■ EXERCISE REQUIREMENTS
From the first entry to the last, repeat the listing exactly.

■ SOURCE DATA
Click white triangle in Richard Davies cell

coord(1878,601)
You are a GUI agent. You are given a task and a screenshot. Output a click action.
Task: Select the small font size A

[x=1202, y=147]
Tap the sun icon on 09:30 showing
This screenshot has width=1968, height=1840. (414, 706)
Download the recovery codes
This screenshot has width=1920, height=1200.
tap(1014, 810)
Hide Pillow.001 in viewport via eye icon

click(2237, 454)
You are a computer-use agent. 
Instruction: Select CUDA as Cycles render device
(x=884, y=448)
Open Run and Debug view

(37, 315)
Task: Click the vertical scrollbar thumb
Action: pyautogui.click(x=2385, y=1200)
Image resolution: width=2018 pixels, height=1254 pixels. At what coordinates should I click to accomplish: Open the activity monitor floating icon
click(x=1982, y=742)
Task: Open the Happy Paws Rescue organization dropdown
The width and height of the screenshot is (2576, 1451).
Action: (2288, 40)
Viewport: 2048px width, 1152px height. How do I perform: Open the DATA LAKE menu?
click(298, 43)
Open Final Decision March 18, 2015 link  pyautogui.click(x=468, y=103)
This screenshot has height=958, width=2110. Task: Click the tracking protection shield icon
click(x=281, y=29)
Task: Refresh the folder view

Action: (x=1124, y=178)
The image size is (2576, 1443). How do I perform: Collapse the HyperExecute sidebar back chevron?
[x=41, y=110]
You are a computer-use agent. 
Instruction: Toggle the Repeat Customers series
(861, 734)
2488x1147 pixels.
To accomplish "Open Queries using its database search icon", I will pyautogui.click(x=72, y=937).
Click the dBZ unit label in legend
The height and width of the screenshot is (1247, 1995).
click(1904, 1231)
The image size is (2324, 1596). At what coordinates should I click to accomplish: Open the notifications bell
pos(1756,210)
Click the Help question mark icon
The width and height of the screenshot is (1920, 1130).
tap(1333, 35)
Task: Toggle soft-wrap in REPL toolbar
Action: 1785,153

■ OUTPUT OF THE TASK
Click white triangle in Richard Davies cell

coord(1878,601)
You are a GUI agent. You are given a task and a screenshot. Output a click action.
Task: Select the small font size A

[x=1202, y=147]
Tap the sun icon on 09:30 showing
This screenshot has width=1968, height=1840. (414, 706)
Download the recovery codes
This screenshot has width=1920, height=1200.
tap(1014, 810)
Hide Pillow.001 in viewport via eye icon

click(2237, 454)
You are a computer-use agent. 
Instruction: Select CUDA as Cycles render device
(x=884, y=448)
Open Run and Debug view

(37, 315)
Task: Click the vertical scrollbar thumb
Action: pyautogui.click(x=2385, y=1200)
Image resolution: width=2018 pixels, height=1254 pixels. At what coordinates should I click to accomplish: Open the activity monitor floating icon
click(x=1982, y=742)
Task: Open the Happy Paws Rescue organization dropdown
The width and height of the screenshot is (2576, 1451).
Action: (2288, 40)
Viewport: 2048px width, 1152px height. How do I perform: Open the DATA LAKE menu?
click(298, 43)
Open Final Decision March 18, 2015 link  pyautogui.click(x=468, y=103)
This screenshot has height=958, width=2110. Task: Click the tracking protection shield icon
click(x=281, y=29)
Task: Refresh the folder view

Action: (x=1124, y=178)
The image size is (2576, 1443). How do I perform: Collapse the HyperExecute sidebar back chevron?
[x=41, y=110]
You are a computer-use agent. 
Instruction: Toggle the Repeat Customers series
(861, 734)
2488x1147 pixels.
To accomplish "Open Queries using its database search icon", I will pyautogui.click(x=72, y=937).
Click the dBZ unit label in legend
The height and width of the screenshot is (1247, 1995).
click(1904, 1231)
The image size is (2324, 1596). At what coordinates should I click to accomplish: Open the notifications bell
pos(1756,210)
Click the Help question mark icon
The width and height of the screenshot is (1920, 1130).
tap(1333, 35)
Task: Toggle soft-wrap in REPL toolbar
Action: 1785,153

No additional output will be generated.